_Goal_. Convert the material below into a numbered list with one line per item, omitting blank lines and leaving out the pictures.

──────────────────────────────

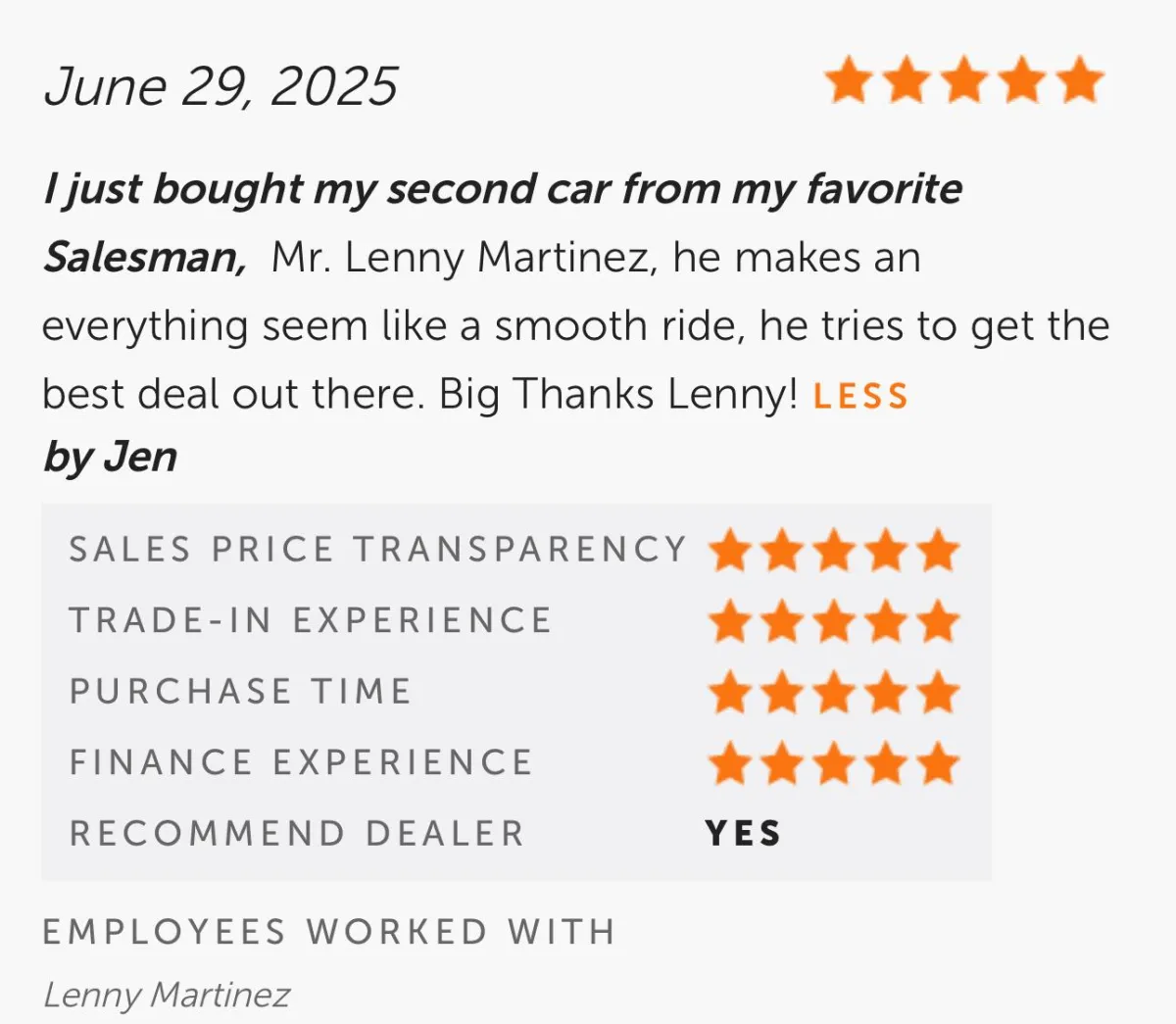Click reviewer name by Jen

click(110, 458)
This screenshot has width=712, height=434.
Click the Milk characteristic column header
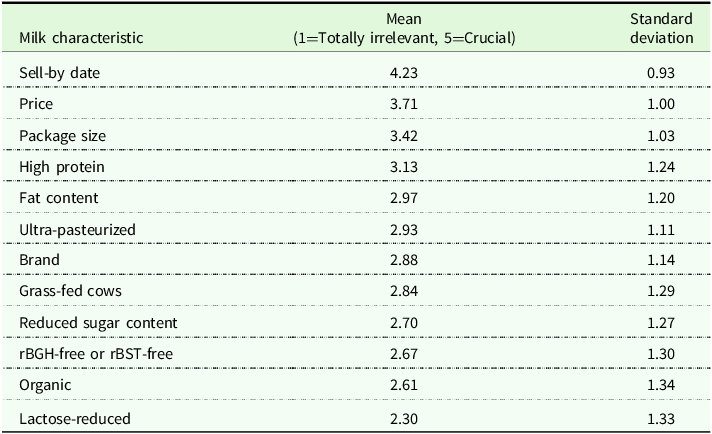81,38
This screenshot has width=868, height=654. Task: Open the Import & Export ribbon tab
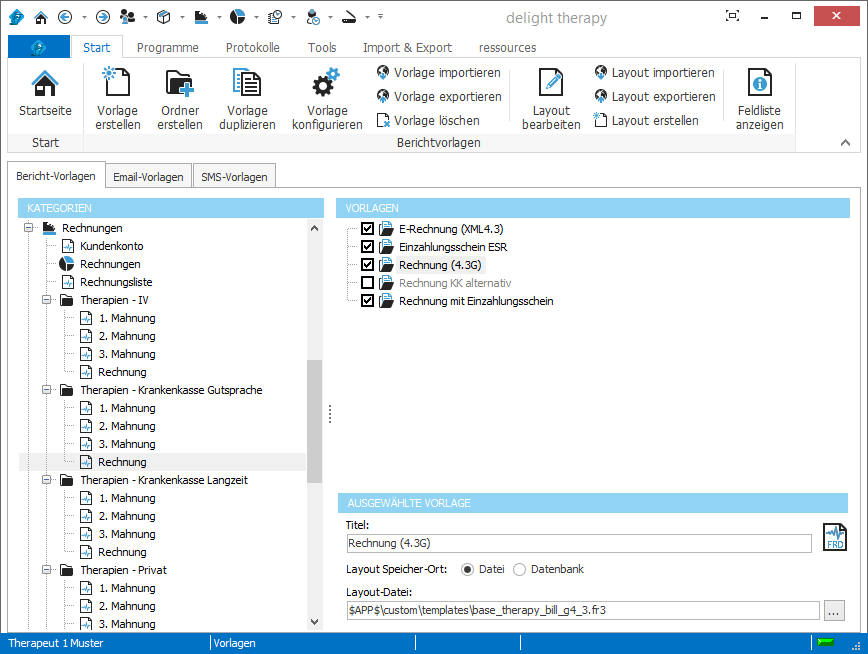click(407, 47)
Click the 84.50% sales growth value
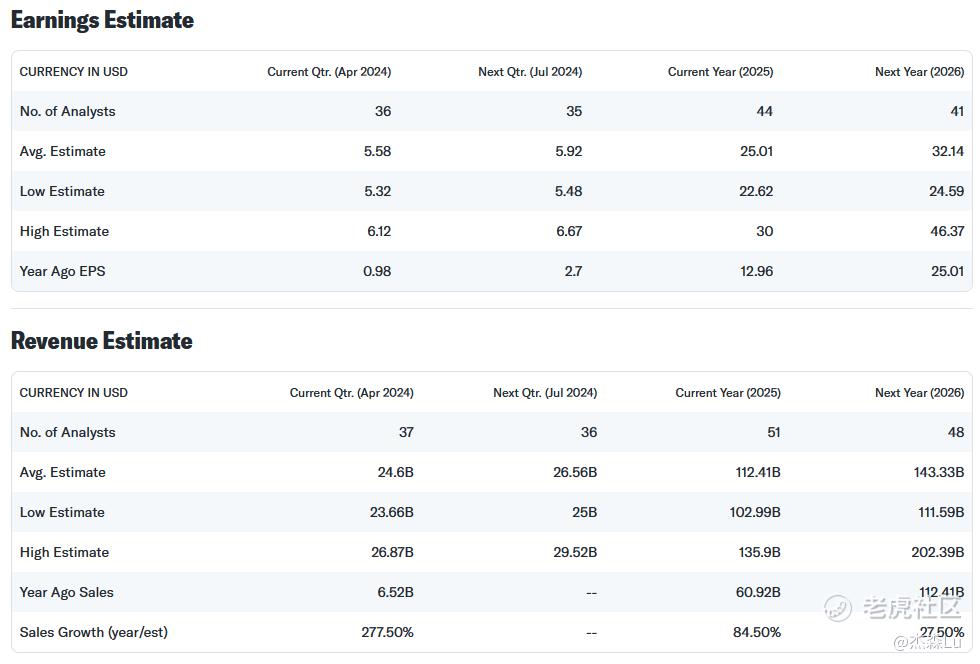Image resolution: width=980 pixels, height=664 pixels. [x=757, y=632]
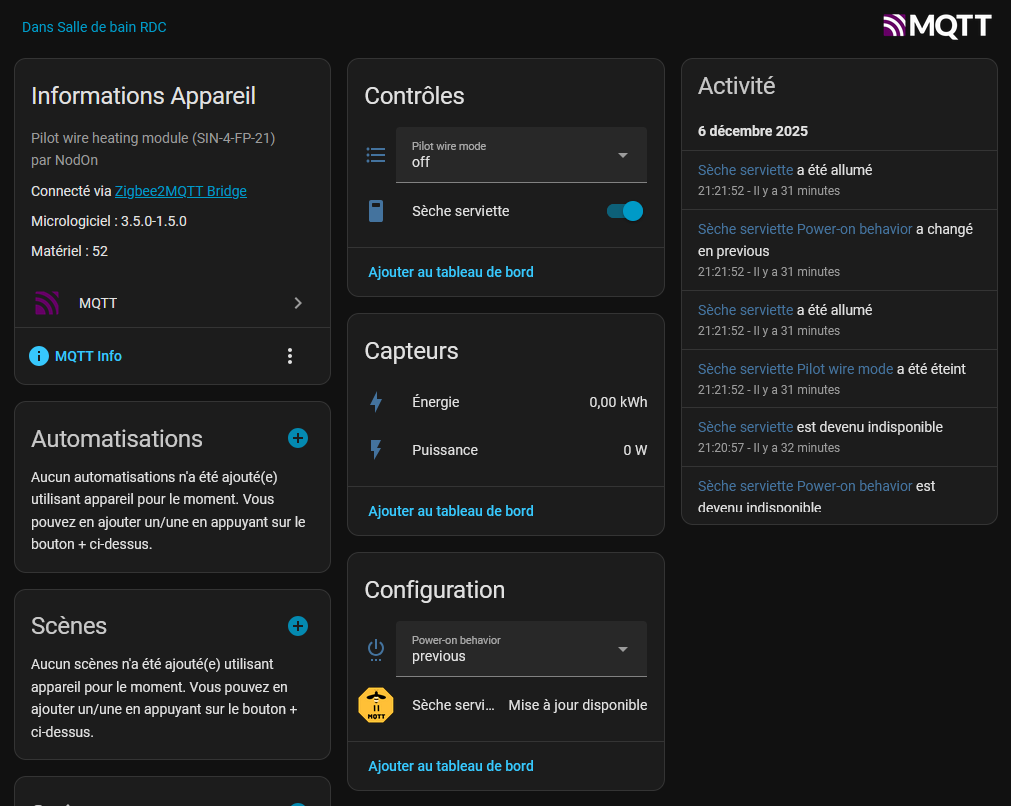Click the yellow Zigbee2MQTT update icon
Viewport: 1011px width, 806px height.
(376, 705)
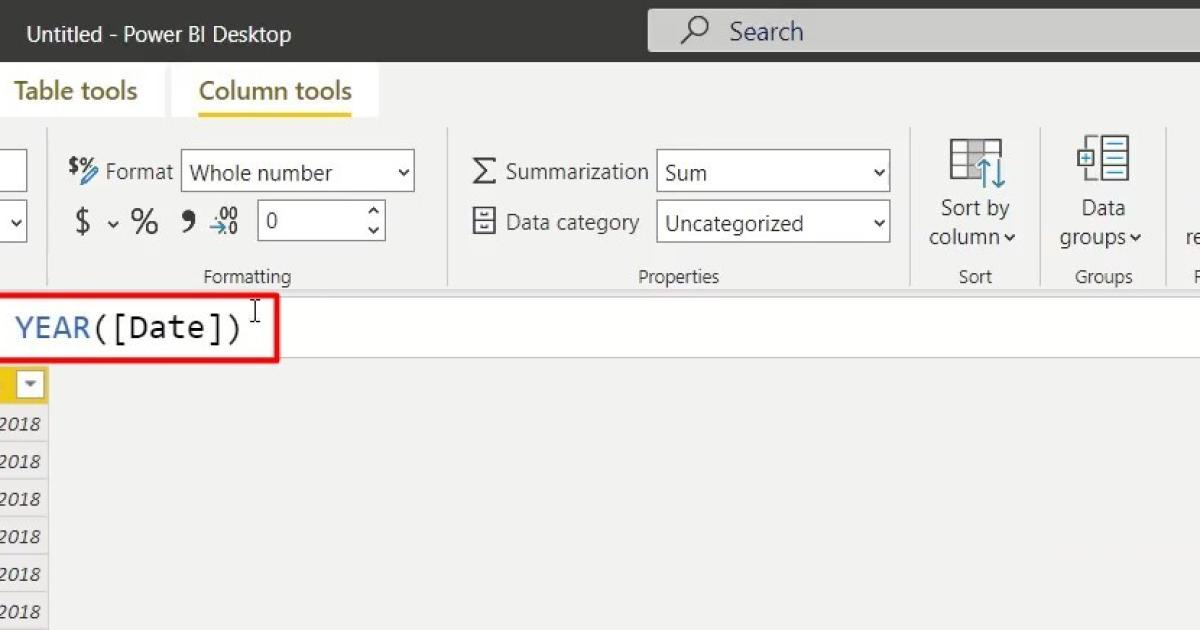Increase decimal places using the .00 icon
Screen dimensions: 1200x630
[x=224, y=221]
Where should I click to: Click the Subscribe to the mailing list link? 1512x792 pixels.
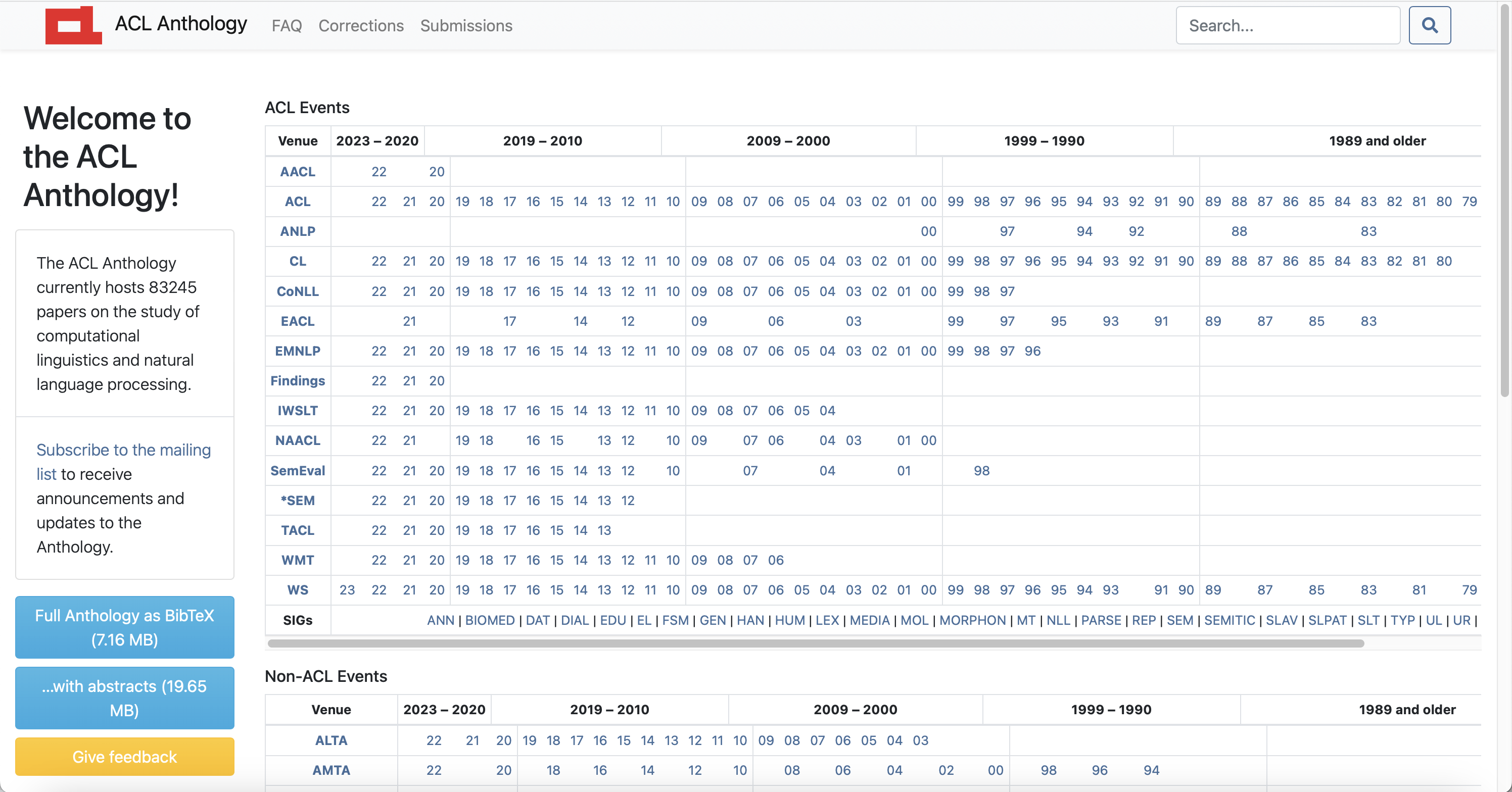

──────────────────────────────

_Expected answer_.
1. Click reviewer name by Jen
2. click(110, 458)
3. This screenshot has width=712, height=434.
4. Click the Milk characteristic column header
5. 81,38
6. This screenshot has width=868, height=654. Task: Open the Import & Export ribbon tab
7. click(407, 47)
8. Click the 84.50% sales growth value
9. Image resolution: width=980 pixels, height=664 pixels. [x=757, y=632]
10. Click the yellow Zigbee2MQTT update icon
11. Viewport: 1011px width, 806px height.
12. (376, 705)
13. Increase decimal places using the .00 icon
14. Screen dimensions: 1200x630
15. [x=224, y=221]
16. Where should I click to: Click the Subscribe to the mailing list link? 1512x792 pixels.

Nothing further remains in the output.